_Directions_. Return all the lines below in which the string "filippeio" appears.
+ + + +
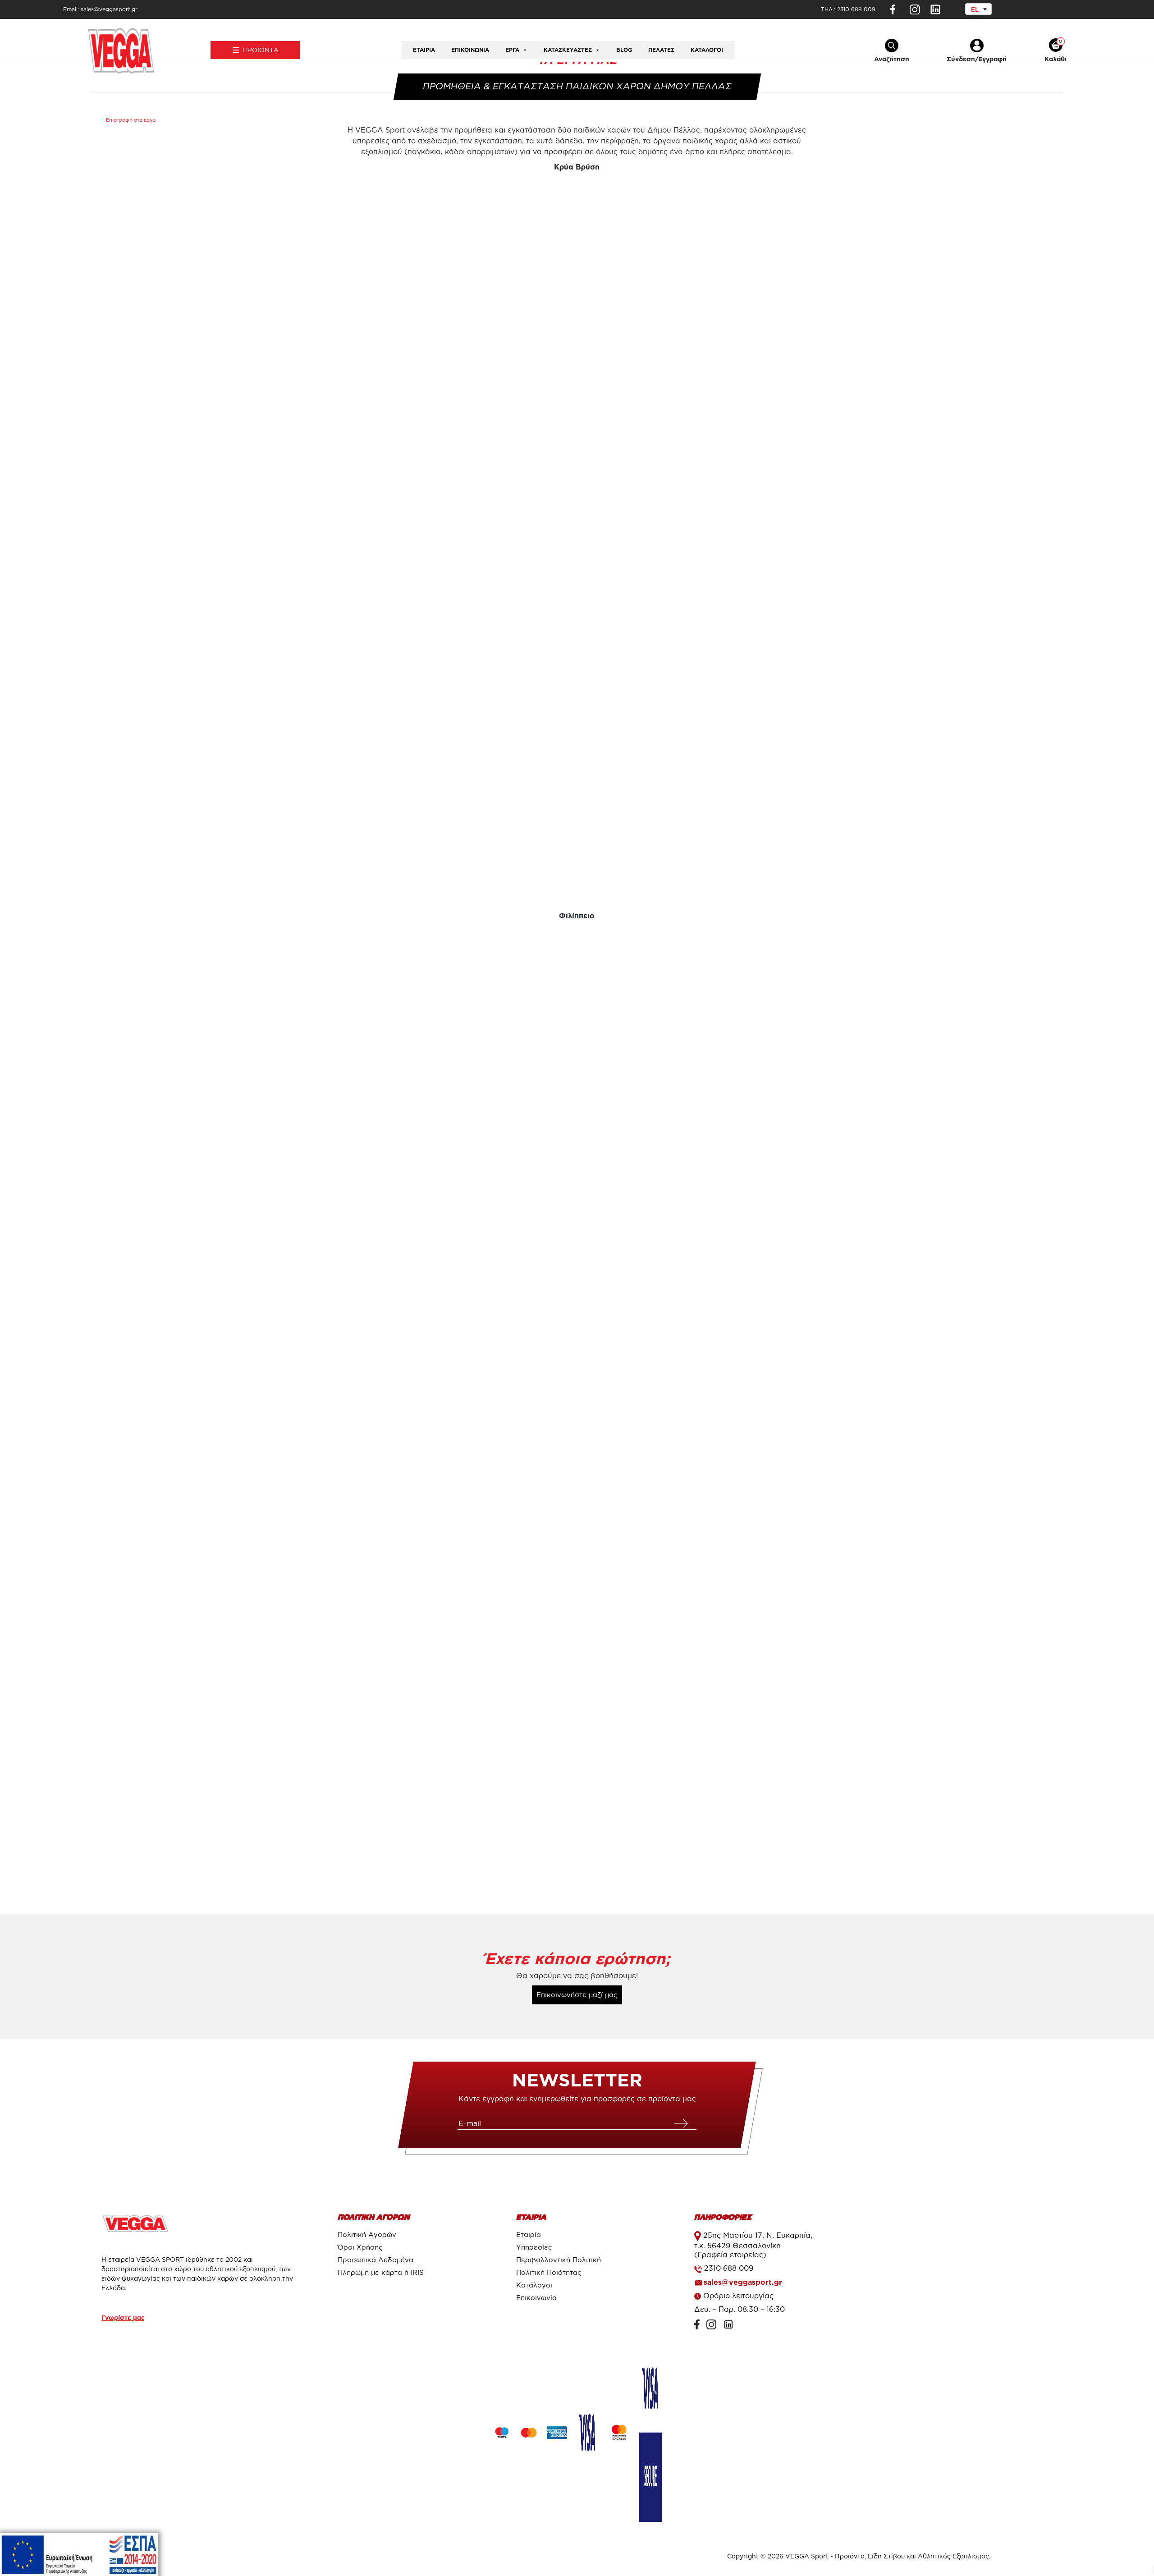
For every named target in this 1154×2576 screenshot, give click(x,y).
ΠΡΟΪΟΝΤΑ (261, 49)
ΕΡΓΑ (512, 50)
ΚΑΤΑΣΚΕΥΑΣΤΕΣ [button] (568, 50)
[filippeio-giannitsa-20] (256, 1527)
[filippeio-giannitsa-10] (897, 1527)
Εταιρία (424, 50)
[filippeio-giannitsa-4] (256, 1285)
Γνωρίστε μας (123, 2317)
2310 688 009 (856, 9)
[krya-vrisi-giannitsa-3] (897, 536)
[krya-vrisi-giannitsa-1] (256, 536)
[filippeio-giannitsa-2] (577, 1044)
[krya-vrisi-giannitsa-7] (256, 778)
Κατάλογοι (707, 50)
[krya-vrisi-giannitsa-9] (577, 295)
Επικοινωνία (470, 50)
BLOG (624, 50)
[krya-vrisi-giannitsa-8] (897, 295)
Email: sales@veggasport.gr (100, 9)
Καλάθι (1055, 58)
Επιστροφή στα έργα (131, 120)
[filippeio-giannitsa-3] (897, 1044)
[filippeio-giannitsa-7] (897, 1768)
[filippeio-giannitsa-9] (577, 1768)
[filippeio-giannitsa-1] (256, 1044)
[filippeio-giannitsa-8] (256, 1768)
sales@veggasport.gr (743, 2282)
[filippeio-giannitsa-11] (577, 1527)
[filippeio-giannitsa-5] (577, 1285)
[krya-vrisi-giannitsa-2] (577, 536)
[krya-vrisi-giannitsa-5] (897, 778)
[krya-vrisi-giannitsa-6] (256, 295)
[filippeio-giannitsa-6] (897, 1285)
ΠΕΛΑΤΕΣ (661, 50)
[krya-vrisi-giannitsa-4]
+ + + +
_Answer space_.
[filippeio-giannitsa-20] (256, 1527)
[filippeio-giannitsa-10] (897, 1527)
[filippeio-giannitsa-4] (256, 1285)
[filippeio-giannitsa-2] (577, 1044)
[filippeio-giannitsa-3] (897, 1044)
[filippeio-giannitsa-7] (897, 1768)
[filippeio-giannitsa-9] (577, 1768)
[filippeio-giannitsa-1] (256, 1044)
[filippeio-giannitsa-8] (256, 1768)
[filippeio-giannitsa-11] (577, 1527)
[filippeio-giannitsa-5] (577, 1285)
[filippeio-giannitsa-6] (897, 1285)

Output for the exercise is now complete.